# [What the task asks]
Copy all lines in the data that contain the string "Email".

----

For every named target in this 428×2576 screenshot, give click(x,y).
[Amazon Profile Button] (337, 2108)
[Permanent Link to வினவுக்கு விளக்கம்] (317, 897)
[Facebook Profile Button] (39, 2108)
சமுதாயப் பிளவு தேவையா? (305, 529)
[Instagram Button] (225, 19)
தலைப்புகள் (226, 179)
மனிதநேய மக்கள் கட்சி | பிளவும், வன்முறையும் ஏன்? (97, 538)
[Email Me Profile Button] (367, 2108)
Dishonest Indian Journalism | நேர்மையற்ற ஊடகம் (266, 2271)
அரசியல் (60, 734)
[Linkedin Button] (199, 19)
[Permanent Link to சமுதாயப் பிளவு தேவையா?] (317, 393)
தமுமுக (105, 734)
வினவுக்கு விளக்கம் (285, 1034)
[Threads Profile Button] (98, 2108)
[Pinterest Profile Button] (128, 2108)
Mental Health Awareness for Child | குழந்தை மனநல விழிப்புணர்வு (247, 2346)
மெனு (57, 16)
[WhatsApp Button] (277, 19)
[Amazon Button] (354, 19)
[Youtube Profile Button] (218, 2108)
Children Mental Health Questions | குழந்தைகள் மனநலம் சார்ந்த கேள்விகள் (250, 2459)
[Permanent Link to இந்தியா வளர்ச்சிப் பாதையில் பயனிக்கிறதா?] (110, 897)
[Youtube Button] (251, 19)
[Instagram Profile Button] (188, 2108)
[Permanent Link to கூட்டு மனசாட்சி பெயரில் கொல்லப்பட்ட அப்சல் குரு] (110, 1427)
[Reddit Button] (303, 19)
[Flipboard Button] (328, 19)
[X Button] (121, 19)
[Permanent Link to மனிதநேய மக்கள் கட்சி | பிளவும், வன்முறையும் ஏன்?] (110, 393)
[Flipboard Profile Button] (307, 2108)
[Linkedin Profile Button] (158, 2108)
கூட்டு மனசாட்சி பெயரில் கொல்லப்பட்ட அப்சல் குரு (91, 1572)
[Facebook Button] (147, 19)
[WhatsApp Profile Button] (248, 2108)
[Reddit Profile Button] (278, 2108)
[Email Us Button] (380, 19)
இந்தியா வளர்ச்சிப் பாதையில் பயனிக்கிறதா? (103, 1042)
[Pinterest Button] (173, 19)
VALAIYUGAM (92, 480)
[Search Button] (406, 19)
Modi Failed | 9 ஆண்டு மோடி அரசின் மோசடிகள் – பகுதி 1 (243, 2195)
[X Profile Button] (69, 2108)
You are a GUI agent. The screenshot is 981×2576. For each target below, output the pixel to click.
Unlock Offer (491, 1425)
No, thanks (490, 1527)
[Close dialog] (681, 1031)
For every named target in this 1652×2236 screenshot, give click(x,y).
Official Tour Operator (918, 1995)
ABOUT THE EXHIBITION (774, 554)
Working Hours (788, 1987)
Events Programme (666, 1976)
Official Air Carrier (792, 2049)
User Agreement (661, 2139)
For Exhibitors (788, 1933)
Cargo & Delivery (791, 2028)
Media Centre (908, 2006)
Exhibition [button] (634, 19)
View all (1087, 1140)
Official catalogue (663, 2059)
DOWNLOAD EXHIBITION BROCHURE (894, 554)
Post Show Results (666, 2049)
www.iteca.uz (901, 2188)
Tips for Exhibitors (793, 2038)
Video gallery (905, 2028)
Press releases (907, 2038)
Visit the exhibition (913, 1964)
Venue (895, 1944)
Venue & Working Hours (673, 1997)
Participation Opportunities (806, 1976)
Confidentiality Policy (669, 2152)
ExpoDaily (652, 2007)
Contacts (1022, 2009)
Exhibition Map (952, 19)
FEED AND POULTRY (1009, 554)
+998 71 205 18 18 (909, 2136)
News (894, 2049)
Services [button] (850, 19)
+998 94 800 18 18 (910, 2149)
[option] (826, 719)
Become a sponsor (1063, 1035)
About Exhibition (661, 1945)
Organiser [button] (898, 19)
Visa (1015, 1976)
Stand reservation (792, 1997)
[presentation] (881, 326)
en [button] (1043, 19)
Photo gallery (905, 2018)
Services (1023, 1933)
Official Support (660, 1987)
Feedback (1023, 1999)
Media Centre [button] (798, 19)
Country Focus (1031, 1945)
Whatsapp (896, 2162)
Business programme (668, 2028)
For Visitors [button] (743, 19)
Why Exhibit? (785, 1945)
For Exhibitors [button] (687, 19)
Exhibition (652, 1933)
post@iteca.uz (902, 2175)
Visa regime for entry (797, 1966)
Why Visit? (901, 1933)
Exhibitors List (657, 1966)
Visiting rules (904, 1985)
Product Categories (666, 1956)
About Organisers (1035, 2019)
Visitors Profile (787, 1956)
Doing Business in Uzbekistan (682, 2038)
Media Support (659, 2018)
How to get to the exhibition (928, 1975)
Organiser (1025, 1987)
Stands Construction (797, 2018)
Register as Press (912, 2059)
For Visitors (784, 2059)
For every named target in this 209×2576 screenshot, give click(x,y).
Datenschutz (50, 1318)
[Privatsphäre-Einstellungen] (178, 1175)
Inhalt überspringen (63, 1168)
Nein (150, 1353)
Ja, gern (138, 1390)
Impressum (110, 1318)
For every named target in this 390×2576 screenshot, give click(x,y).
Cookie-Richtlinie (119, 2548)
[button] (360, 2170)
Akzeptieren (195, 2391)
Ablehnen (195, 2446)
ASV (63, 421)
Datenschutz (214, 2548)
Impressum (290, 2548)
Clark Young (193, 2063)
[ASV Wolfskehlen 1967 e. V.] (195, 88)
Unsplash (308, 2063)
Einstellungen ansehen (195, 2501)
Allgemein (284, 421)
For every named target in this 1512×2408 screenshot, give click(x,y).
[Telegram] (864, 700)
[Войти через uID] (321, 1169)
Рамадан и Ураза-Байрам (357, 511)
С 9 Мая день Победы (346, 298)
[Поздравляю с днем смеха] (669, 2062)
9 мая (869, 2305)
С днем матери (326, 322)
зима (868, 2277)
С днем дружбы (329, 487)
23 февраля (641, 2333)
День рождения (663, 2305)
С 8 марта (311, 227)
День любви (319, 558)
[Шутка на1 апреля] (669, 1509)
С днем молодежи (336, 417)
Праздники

----

# [Result below]
[Email Me Profile Button] (367, 2108)
[Email Us Button] (380, 19)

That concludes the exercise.